Tarefa proposta 1 =
No texto sobre a moderação de publicações e o Estado Democrático de Direito, quais frases, escritas em maiúsculas, aparecem como hipotéticos acompanhamentos das publicações?
Tarefa proposta 2 =
Retome o texto sobre a moderação de publicações e o Estado Democrático de Direito logo após a última frase e dê continuidade à argumentação.

Texto fornecido =
————

Caso as publicações tivessem sido acompanhadas de frases como “FOGO NOS RACISTAS!!!!”, “ESTADO ASSASSINO”, “JUSTIÇA POR GENIVALDO, JUSTIÇA A TODO CUSTO”, as publicações – sob o regime proposto pelo voto - provavelmente teriam sido banidas pelos provedores tendo em vista o risco de quem fossem compreendidas como atentatórias ao Estado Democrático de Direito, por risco de configurar conduta tipificada pelo art. 359-L (“Tentar, com emprego de violência ou grave ameaça, abolir o Estado Democrático de Direito, impedindo ou restringindo o exercício dos poderes constitucionais”). Sob pretensão de defesa do Estado Democrático de Direito, coloca-se em xeque uma de suas pedras angulares em razão da impossibilidade de identificação de nuances subjetivas, com risco de eliminação de vozes legítimas e fragilização do debate público.

————

Bloco de dados =

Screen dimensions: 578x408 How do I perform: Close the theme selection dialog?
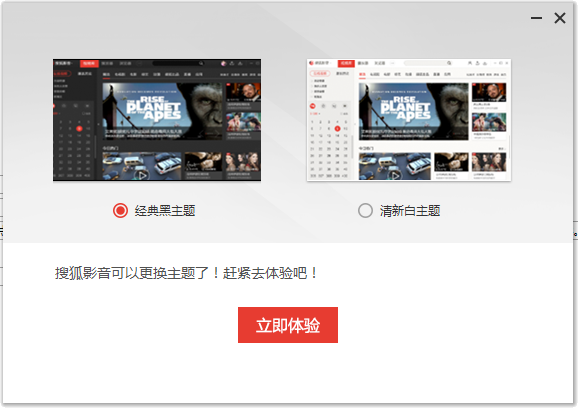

————

Espaço da resposta 1 =
- “FOGO NOS RACISTAS!!!!”
- “ESTADO ASSASSINO”
- “JUSTIÇA POR GENIVALDO, JUSTIÇA A TODO CUSTO”

Espaço da resposta 2 =
- Outra hipótese que apresenta graves riscos à liberdade de expressão de grupos vulnerabilizados é o caso de responsabilização solidária e objetiva para conteúdos que veiculam crimes de racismo. O tipo penal “praticar, induzir ou incitar a discriminação ou preconceito de raça, cor, etnia, religião ou procedência nacional” possui conteúdo com grau de subjetividade e demanda análise caso a caso, contextualizada e subordinada às particularidades da situação.
- Uma das características dos Direitos Humanos é sua historicidade: Direitos Humanos são fruto de evolução histórica, não apenas em seu processo de reconhecimento, como na interpretação de sua aplicação à luz do contexto social, econômico, político e cultural em que se inserem. Nesse sentido, as dinâmicas de racismo, misoginia e de violação de grupos minorizados e vulnerabilizados mudam de acordo com cada localidade e momento histórico.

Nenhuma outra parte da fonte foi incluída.